This lesson should take you about 8 minutes to complete.
Activism often deals with polarised issues where people adopt ‘black and white’ positions without having the space to think about how complex and nuanced these issues actually are. Art can present things in ways that enable people to stand back from their entrenched positions, to consider new and more complex possibilities.

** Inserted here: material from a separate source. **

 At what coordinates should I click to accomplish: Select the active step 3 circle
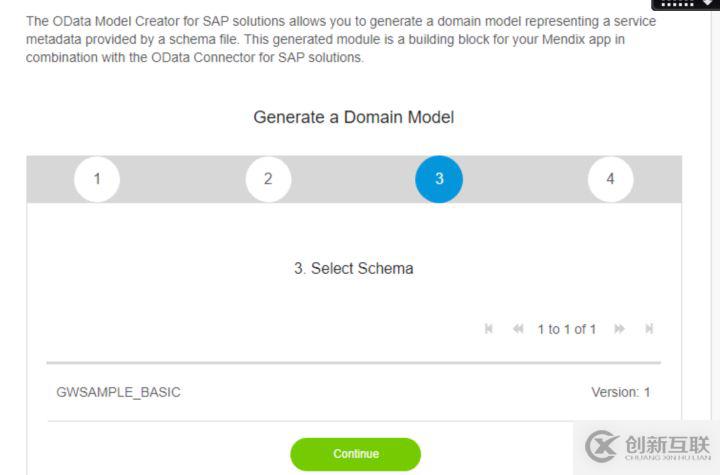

In the next clip, the artist Alice Maher talks about the Artist’s Campaign to Repeal the 8th Amendment, and in particular a street procession they staged in the city of Limerick just before the 2018 abortion referendum in Ireland. As you watch, consider the following question:
The words Alice uses when she talks about are the banners created for the procession and subsequent street marches are interesting: ‘Beautiful’, ‘Complex’ and ‘Associative Thinking’. She says that their aim was to distance themselves from the ‘Graphic’, ‘Fascist’, ‘Black and Red’ aesthetics of the anti-choice campaigns. The banners also evoked other collective movements in Ireland including Trades Unions and Suffragists banners. They used rich, materials such as silk and the images on the banners themselves were finely executed. The concept of being pro-choice was thus expressed in an entirely different way. It was associated with beauty, finery and fine detail, complexity, togetherness and solidarity. By resisting graphic simple slogans and being arrestingly beautiful, the banners evokes a more thoughtful response from the viewer. They provoke us to think about what they mean. Echoing Helena in the previous clip, Alice talks about how, moving through the centre of a conservative city with a procession that was both complex but also visually spectacular changed the space and changed the city. She says ‘It was amazing, the silence that ensued. I mean, people just stopped’. In that silence, people had a chance to think and reflect on their long-held views on abortion.